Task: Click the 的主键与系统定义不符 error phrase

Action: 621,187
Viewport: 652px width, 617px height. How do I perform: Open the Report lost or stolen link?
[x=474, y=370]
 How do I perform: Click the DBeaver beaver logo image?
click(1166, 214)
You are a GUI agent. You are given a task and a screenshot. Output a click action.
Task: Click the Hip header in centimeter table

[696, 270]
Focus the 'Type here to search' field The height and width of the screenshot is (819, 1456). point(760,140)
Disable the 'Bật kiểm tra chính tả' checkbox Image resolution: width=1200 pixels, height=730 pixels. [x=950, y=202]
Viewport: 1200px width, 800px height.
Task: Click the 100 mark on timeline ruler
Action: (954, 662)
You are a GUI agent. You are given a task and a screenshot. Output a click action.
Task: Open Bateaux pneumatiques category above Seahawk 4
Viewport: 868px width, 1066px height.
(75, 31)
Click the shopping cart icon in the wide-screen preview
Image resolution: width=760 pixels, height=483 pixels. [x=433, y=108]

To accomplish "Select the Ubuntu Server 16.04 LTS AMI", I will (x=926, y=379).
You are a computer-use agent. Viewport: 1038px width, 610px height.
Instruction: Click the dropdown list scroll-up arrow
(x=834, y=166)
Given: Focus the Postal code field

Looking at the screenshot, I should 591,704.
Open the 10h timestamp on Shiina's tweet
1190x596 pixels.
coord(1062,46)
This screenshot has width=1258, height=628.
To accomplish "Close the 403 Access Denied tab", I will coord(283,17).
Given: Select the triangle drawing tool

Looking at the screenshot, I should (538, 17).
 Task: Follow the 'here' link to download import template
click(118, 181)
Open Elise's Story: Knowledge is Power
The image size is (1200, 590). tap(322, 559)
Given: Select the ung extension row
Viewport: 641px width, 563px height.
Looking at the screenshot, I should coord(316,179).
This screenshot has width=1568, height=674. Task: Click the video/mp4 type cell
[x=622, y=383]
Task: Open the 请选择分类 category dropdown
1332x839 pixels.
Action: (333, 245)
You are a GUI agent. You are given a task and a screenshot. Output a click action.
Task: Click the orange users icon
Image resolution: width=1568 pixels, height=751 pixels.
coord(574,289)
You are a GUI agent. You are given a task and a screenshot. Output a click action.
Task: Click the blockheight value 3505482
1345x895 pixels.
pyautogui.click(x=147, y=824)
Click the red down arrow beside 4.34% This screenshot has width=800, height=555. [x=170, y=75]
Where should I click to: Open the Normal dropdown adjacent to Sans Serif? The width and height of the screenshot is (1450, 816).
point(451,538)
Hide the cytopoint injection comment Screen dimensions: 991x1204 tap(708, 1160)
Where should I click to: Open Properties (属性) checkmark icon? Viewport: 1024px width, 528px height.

============================================================

WHAT IS REQUIRED -
Reproduce the items above, switching "GUI agent" to "screen assistant" wherever it occurs and keeping everything else identical.

EXPECTED ANSWER -
Task: Click the 的主键与系统定义不符 error phrase

Action: 621,187
Viewport: 652px width, 617px height. How do I perform: Open the Report lost or stolen link?
[x=474, y=370]
 How do I perform: Click the DBeaver beaver logo image?
click(1166, 214)
You are a screen assistant. You are given a task and a screenshot. Output a click action.
Task: Click the Hip header in centimeter table

[696, 270]
Focus the 'Type here to search' field The height and width of the screenshot is (819, 1456). point(760,140)
Disable the 'Bật kiểm tra chính tả' checkbox Image resolution: width=1200 pixels, height=730 pixels. [x=950, y=202]
Viewport: 1200px width, 800px height.
Task: Click the 100 mark on timeline ruler
Action: (954, 662)
You are a screen assistant. You are given a task and a screenshot. Output a click action.
Task: Open Bateaux pneumatiques category above Seahawk 4
Viewport: 868px width, 1066px height.
(75, 31)
Click the shopping cart icon in the wide-screen preview
Image resolution: width=760 pixels, height=483 pixels. [x=433, y=108]

To accomplish "Select the Ubuntu Server 16.04 LTS AMI", I will (x=926, y=379).
You are a computer-use agent. Viewport: 1038px width, 610px height.
Instruction: Click the dropdown list scroll-up arrow
(x=834, y=166)
Given: Focus the Postal code field

Looking at the screenshot, I should 591,704.
Open the 10h timestamp on Shiina's tweet
1190x596 pixels.
coord(1062,46)
This screenshot has width=1258, height=628.
To accomplish "Close the 403 Access Denied tab", I will coord(283,17).
Given: Select the triangle drawing tool

Looking at the screenshot, I should (538, 17).
 Task: Follow the 'here' link to download import template
click(118, 181)
Open Elise's Story: Knowledge is Power
The image size is (1200, 590). tap(322, 559)
Given: Select the ung extension row
Viewport: 641px width, 563px height.
Looking at the screenshot, I should coord(316,179).
This screenshot has width=1568, height=674. Task: Click the video/mp4 type cell
[x=622, y=383]
Task: Open the 请选择分类 category dropdown
1332x839 pixels.
Action: (333, 245)
You are a screen assistant. You are given a task and a screenshot. Output a click action.
Task: Click the orange users icon
Image resolution: width=1568 pixels, height=751 pixels.
coord(574,289)
You are a screen assistant. You are given a task and a screenshot. Output a click action.
Task: Click the blockheight value 3505482
1345x895 pixels.
pyautogui.click(x=147, y=824)
Click the red down arrow beside 4.34% This screenshot has width=800, height=555. [x=170, y=75]
Where should I click to: Open the Normal dropdown adjacent to Sans Serif? The width and height of the screenshot is (1450, 816).
point(451,538)
Hide the cytopoint injection comment Screen dimensions: 991x1204 tap(708, 1160)
Where should I click to: Open Properties (属性) checkmark icon? Viewport: 1024px width, 528px height.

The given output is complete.